(Bloque de texto):

--- --- ---

(Amparo Sampedro. Artículo de opinión publicado en el semanario “La Gaceta de nuestra comarca” . Del 4 al 10 de junio. 2010. Núm. 88)

En mi pueblo, como en cualquier otro, la rabia destroza los nervios y arruina la esperanza. Los insultos exaltan los ánimos y bloquean el diálogo. La mentira enferma a quien la consume y contamina cualquier ámbito de la vida.

En Rocafort, quienes están provocando esta escalada enfebrecida, -que alcanzó un punto escalofriante durante el pleno del pasado martes-, deben reflexionar y parar esa noria infernal que tanta inseguridad despierta entre los vecinos.

Valerse de la provocación y de la infamia extiende un manto de desconfianza que hiela el corazón de los ciudadanos, y los hiere tan injustamente que difícilmente pueden soportarlo. Porque, además, cualquiera de ellos, a lo que aspiran es a que el gobierno municipal les preste la atención que merecen, el respeto que se les debe, y el cuidado de sus intereses comunes; y, sin embargo, están obteniendo los mínimos servicios, ineficaces en muchos casos, y carísimos.

Esto tiene que parar; porque nadie acepta que razones personales o partidistas cabalguen a lomos del esfuerzo y del bolsillo de las personas que vivimos aquí. Porque nadie entiende que quienes estando al frente del ayuntamiento para velar por el bien general de los vecinos del municipio, sigan enzarzados en batallas para alcanzar cotas de poder personal a costa del bienestar común; porque nadie está dispuesto a vivir bajo sospecha por el simple hecho de cruzar un saludo o compartir una sonrisa, con quien piensa diferente.

Esto tiene que parar; ni hay buenos y malos, ni listos y torpes, ni de fuera y de dentro… Lo que hay son personas y colectivos, que están en su derecho a opinar y a participar; porque lo que sucede en un ayuntamiento compromete los intereses económicos y el bienestar de todos los vecinos.

No sé si todo esto decidirán pararlo quienes aprietan el acelerador de esa noria que únicamente conduce al desasosiego y a la incertidumbre; pero si reflexionan, comprenderán que solo existe un camino para cumplir con su obligación: gestionar con honradez y eficiencia los recursos públicos que tienen en sus manos, en beneficio del interés general. No hay otro modo de hacerlo, y el tiempo ya corre en contra de todos los vecinos.

--- --- ---

(Datos proporcionados):
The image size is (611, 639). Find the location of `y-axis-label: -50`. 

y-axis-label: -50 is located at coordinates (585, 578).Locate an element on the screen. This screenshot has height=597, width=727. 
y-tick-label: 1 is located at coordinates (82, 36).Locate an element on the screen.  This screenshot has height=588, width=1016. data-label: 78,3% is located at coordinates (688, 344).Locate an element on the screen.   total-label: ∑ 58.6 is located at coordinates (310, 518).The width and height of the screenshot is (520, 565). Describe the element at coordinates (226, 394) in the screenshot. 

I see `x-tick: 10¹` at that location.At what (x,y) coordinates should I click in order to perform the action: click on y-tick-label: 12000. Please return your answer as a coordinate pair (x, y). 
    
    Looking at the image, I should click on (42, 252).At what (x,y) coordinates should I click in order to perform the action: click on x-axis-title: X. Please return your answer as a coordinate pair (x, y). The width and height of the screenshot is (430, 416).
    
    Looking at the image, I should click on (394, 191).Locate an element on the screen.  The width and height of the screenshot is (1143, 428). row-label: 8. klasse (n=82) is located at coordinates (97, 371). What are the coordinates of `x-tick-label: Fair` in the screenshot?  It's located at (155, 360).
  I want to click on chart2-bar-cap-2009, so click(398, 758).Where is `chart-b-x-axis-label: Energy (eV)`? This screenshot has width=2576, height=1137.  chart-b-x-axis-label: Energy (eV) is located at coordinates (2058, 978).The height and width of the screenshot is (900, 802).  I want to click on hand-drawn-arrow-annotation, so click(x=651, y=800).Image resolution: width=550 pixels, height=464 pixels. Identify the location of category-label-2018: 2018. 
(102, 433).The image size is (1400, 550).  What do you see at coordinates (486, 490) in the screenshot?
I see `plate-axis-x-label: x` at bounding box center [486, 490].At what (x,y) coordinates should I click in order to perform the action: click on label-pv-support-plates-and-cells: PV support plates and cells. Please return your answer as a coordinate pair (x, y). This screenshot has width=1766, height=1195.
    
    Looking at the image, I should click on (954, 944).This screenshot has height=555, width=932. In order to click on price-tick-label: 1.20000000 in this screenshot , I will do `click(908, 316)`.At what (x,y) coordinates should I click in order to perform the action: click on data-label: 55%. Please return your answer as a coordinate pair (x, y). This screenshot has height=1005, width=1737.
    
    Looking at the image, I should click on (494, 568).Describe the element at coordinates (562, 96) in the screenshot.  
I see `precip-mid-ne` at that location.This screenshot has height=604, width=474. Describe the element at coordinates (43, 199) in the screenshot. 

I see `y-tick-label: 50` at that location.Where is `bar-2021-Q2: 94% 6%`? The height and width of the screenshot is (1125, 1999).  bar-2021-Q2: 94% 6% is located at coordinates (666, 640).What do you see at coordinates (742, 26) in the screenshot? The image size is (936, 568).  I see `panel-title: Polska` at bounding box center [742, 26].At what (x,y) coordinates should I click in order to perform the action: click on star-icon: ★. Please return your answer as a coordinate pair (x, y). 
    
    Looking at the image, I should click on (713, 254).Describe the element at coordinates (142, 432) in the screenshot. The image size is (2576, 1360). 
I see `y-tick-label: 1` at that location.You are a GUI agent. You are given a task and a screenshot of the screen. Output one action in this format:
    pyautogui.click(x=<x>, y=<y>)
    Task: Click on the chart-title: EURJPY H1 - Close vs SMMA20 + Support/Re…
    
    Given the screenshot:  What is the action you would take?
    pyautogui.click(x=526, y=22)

--- --- ---

(Detalles del ejercicio): Transcribe del artículo de opinión sobre Rocafort todo lo que va desde "Esto tiene que parar; ni" hasta "bienestar de todos los vecinos.", sin cambiar ni una palabra.

(Solución):
Esto tiene que parar; ni hay buenos y malos, ni listos y torpes, ni de fuera y de dentro… Lo que hay son personas y colectivos, que están en su derecho a opinar y a participar; porque lo que sucede en un ayuntamiento compromete los intereses económicos y el bienestar de todos los vecinos.